(Records shown Opens)
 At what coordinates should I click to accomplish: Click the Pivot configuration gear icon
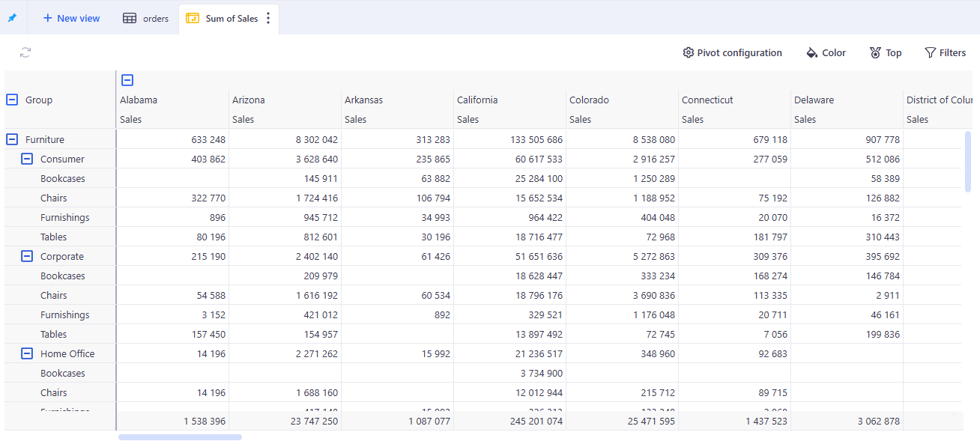pos(688,52)
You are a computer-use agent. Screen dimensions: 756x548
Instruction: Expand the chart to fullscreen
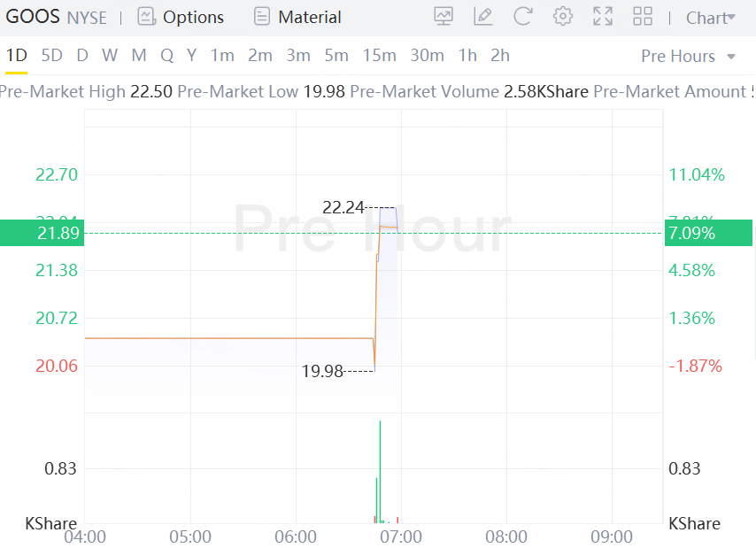click(x=603, y=16)
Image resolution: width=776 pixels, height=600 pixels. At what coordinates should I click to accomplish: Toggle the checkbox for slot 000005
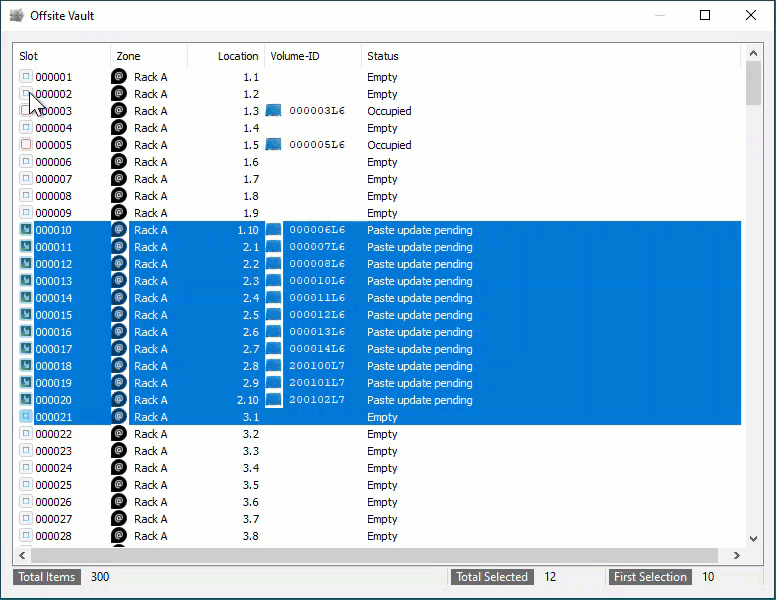[26, 145]
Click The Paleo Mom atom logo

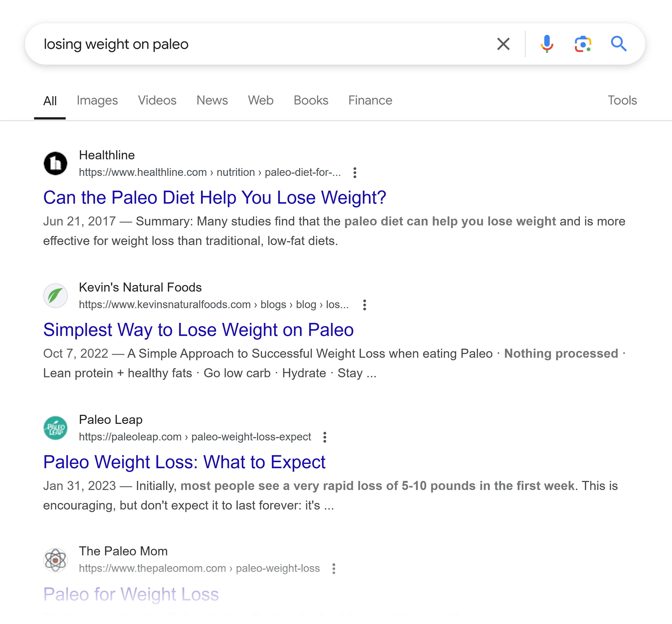click(56, 560)

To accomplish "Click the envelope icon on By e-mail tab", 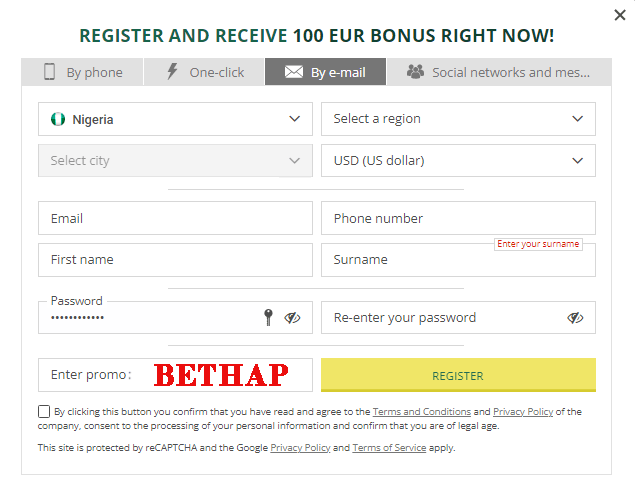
(Records shown Closes)
▸ **What you should do**
Print every line of the material above exactly as it reads, skipping the pictures.

▸ **Written answer**
 At what coordinates should I click to accomplish: Click the Pivot configuration gear icon
pos(688,52)
You are a computer-use agent. Screen dimensions: 756x548
Instruction: Expand the chart to fullscreen
click(x=603, y=16)
Image resolution: width=776 pixels, height=600 pixels. At what coordinates should I click to accomplish: Toggle the checkbox for slot 000005
[26, 145]
Click The Paleo Mom atom logo

click(56, 560)

To accomplish "Click the envelope icon on By e-mail tab", 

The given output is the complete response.